▸ Directions for this task: Take the entries below and print, exactly, the stretch from the line containing "Click the message text input field" through the line containing "Task: Click the September green marker circle", both included.

▸ Data to process:
....

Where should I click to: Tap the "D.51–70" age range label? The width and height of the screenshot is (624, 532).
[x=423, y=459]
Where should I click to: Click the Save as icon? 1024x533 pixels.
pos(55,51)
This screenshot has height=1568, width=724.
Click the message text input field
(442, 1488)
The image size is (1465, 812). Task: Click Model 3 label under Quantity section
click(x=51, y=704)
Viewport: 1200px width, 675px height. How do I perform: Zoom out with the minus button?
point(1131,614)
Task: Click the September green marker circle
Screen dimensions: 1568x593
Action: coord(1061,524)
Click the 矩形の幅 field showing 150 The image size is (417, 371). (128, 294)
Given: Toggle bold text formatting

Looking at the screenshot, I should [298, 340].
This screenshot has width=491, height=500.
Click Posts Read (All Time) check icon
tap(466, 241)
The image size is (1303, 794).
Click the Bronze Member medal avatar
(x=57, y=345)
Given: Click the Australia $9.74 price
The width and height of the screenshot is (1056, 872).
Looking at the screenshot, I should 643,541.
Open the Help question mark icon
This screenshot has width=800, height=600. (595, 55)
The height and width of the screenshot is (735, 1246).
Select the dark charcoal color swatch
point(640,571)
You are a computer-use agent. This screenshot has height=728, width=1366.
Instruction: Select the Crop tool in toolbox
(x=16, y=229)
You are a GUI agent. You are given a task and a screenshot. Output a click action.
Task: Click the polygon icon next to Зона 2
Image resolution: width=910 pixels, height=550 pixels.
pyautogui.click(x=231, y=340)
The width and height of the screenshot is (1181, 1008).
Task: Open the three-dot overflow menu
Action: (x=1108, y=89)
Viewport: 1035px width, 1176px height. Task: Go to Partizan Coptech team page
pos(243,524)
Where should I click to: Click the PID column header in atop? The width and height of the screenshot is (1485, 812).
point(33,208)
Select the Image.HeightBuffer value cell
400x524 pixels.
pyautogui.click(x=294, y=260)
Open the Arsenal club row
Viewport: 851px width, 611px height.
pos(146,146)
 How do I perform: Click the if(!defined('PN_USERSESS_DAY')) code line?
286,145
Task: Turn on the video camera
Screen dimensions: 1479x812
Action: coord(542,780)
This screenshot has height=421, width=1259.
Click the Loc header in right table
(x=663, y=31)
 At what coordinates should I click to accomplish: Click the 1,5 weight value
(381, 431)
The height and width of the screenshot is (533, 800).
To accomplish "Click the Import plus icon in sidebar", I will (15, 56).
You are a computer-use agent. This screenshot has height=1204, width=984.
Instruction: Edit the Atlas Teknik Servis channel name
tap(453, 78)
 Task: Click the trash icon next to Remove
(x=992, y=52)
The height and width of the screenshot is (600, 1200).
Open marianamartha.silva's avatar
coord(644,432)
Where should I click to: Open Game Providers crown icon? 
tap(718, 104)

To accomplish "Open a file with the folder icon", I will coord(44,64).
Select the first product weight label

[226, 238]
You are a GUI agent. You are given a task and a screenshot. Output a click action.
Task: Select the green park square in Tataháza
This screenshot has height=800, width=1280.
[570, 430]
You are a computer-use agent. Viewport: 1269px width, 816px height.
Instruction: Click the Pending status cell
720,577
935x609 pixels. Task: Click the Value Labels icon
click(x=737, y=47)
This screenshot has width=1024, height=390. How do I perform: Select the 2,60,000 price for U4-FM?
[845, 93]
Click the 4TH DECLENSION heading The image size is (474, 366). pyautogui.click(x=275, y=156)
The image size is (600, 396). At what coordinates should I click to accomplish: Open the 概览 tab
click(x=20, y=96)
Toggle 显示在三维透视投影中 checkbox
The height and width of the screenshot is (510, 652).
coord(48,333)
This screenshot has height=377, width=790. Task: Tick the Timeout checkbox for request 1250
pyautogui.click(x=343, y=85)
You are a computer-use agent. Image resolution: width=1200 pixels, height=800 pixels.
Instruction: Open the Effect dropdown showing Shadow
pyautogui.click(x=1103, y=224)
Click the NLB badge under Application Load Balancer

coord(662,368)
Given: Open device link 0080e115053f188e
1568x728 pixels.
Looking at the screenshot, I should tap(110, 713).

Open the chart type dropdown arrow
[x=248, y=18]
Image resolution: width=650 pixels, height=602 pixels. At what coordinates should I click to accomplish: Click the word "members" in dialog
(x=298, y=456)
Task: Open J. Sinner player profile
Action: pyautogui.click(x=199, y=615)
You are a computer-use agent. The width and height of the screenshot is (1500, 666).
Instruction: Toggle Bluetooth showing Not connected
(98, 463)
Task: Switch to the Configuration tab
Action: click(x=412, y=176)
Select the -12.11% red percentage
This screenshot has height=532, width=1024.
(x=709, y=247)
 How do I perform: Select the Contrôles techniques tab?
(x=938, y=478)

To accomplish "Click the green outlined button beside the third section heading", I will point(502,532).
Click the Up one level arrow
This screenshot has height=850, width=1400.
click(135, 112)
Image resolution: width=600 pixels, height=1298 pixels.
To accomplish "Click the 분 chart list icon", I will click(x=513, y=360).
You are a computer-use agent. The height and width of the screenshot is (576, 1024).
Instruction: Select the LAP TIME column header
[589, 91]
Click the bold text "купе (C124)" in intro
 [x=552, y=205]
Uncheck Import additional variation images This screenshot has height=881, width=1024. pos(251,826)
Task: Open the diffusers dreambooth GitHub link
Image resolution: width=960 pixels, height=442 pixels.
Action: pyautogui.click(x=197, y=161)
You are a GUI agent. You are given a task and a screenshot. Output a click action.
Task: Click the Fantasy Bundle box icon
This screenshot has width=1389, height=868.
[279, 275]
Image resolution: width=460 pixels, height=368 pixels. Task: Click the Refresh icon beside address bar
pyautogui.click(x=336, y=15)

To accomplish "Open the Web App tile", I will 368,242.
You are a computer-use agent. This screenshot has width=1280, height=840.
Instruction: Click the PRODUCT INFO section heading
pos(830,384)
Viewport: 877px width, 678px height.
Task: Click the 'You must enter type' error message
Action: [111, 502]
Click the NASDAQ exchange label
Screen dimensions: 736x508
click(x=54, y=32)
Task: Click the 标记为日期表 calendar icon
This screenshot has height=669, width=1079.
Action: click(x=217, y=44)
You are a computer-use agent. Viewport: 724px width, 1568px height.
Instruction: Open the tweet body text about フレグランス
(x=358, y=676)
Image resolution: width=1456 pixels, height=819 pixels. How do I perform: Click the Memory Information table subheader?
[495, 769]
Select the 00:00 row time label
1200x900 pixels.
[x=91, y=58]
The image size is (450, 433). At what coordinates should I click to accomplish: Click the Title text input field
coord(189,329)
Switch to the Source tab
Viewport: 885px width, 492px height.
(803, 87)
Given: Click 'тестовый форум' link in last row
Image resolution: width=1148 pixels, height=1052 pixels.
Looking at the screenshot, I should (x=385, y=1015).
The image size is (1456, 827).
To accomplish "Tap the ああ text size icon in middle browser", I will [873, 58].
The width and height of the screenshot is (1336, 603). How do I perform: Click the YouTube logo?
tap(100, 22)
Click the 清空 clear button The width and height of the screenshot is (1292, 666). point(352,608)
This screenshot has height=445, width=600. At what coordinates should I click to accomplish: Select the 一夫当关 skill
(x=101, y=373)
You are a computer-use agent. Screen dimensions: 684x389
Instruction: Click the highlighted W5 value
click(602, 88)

....

▸ Task output:
Click the message text input field
(442, 1488)
The image size is (1465, 812). Task: Click Model 3 label under Quantity section
click(x=51, y=704)
Viewport: 1200px width, 675px height. How do I perform: Zoom out with the minus button?
point(1131,614)
Task: Click the September green marker circle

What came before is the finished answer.